- INSTRUCTIONS FOR THE TASK
Could you copy, word for word, the records from their beginning through the line containing "Helado de Oreo casero ¡Sencillísimo! (7, 417)", including that line? Leave the pictures out of your answer.

[Data extracted from a collection]
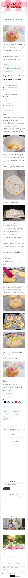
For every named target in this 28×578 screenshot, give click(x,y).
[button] (8, 65)
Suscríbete (7, 488)
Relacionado (8, 71)
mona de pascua (7, 428)
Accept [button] (12, 576)
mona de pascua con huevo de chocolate (12, 429)
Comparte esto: (9, 70)
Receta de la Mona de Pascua (14, 19)
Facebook (6, 386)
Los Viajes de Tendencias (8, 393)
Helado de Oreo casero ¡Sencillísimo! (7, 417)
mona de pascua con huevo (18, 428)
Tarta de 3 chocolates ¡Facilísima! (18, 410)
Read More (17, 576)
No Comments (21, 21)
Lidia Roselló (7, 21)
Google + (11, 386)
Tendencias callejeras (7, 390)
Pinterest (16, 386)
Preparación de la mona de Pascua (12, 68)
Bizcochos (17, 427)
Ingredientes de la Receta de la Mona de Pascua (13, 67)
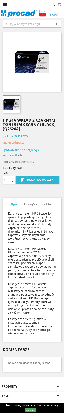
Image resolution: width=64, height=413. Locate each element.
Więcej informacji (48, 405)
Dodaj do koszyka (37, 180)
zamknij (30, 410)
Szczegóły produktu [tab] (37, 204)
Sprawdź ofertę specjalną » (21, 150)
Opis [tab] (14, 204)
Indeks (7, 168)
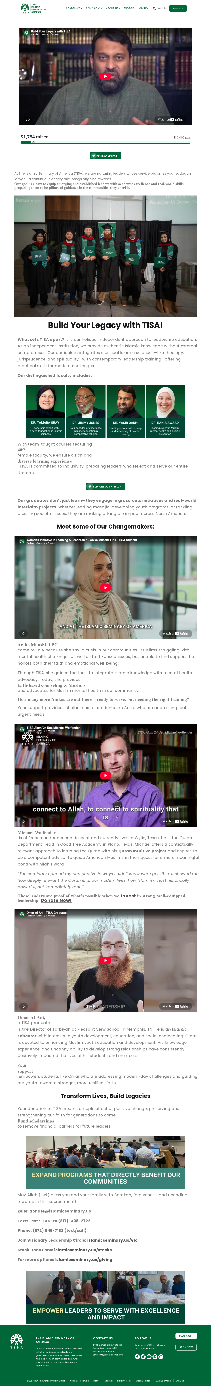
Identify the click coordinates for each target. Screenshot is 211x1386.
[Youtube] (149, 1356)
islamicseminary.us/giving (84, 1259)
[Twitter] (143, 1356)
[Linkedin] (154, 1356)
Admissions (93, 8)
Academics (73, 8)
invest (128, 896)
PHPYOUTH (59, 1380)
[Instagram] (160, 1356)
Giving (143, 8)
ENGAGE (129, 8)
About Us (112, 8)
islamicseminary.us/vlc (112, 1240)
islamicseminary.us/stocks (83, 1250)
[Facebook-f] (137, 1356)
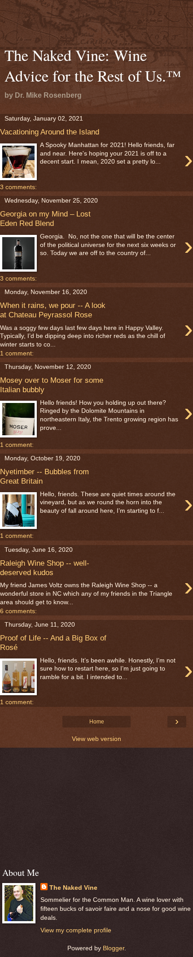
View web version (96, 738)
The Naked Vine (73, 887)
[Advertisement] (96, 24)
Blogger (113, 948)
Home (96, 722)
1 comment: (17, 353)
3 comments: (18, 187)
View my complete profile (75, 930)
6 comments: (18, 611)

- COMPLETE OUTPUT
For every named target in this 28×578 screenshot, give click(x,y).
[button] (8, 65)
Suscríbete (7, 488)
Relacionado (8, 71)
mona de pascua (7, 428)
Accept [button] (12, 576)
mona de pascua con huevo de chocolate (12, 429)
Comparte esto: (9, 70)
Receta de la Mona de Pascua (14, 19)
Facebook (6, 386)
Los Viajes de Tendencias (8, 393)
Helado de Oreo casero ¡Sencillísimo! (7, 417)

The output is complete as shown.